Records
--*--
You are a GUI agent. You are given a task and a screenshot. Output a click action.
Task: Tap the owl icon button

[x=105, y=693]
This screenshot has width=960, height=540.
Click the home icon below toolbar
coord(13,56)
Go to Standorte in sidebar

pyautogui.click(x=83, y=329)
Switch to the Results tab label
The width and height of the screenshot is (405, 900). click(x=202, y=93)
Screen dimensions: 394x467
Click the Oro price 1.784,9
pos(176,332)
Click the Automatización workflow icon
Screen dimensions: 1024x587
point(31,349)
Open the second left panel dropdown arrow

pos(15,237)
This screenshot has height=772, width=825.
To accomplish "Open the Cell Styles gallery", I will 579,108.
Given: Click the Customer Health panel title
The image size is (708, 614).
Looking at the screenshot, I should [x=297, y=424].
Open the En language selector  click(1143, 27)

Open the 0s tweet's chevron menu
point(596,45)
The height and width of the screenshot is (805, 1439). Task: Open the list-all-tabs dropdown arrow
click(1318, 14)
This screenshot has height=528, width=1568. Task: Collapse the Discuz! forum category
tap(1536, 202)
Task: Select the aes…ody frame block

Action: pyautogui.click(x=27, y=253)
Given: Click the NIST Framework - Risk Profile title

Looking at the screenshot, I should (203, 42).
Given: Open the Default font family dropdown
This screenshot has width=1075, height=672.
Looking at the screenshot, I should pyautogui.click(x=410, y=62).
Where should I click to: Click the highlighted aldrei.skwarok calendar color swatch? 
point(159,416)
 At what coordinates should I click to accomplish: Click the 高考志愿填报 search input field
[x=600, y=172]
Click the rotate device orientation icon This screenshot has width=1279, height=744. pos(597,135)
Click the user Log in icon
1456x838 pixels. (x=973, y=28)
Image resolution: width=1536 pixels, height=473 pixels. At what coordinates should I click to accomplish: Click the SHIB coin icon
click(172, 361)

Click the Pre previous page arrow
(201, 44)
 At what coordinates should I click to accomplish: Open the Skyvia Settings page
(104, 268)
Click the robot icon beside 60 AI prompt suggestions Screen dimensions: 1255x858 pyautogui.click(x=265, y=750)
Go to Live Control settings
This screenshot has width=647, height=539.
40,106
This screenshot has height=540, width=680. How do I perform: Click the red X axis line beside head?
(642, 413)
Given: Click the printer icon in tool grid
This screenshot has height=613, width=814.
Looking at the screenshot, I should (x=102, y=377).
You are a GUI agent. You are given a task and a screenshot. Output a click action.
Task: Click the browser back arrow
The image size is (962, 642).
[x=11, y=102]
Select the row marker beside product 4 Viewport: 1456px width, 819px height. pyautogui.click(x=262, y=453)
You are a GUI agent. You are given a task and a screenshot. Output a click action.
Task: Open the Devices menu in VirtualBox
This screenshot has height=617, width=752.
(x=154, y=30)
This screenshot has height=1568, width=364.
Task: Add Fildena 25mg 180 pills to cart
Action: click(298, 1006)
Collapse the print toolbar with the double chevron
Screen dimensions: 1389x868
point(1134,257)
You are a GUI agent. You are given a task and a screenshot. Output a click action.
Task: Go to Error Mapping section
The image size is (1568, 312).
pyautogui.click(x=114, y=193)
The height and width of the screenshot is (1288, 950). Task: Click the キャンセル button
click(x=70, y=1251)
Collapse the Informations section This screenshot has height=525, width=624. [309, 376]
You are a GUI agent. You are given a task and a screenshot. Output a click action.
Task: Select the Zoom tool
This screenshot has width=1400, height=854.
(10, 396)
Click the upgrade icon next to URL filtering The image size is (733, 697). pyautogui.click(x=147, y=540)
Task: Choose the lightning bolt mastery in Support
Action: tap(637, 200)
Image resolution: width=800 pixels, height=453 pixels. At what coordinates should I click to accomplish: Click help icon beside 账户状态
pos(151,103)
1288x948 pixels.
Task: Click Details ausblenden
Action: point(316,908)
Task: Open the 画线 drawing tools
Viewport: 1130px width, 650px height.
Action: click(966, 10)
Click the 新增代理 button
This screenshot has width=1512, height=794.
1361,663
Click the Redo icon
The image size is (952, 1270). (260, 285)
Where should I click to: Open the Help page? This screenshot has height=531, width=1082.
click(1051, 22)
--*--
Please repeat the lines above word for word, from the first line through the line with "pyautogui.click(x=83, y=329)".

- _SOLUTION FOR THIS TASK_:
You are a GUI agent. You are given a task and a screenshot. Output a click action.
Task: Tap the owl icon button

[x=105, y=693]
This screenshot has width=960, height=540.
Click the home icon below toolbar
coord(13,56)
Go to Standorte in sidebar

pyautogui.click(x=83, y=329)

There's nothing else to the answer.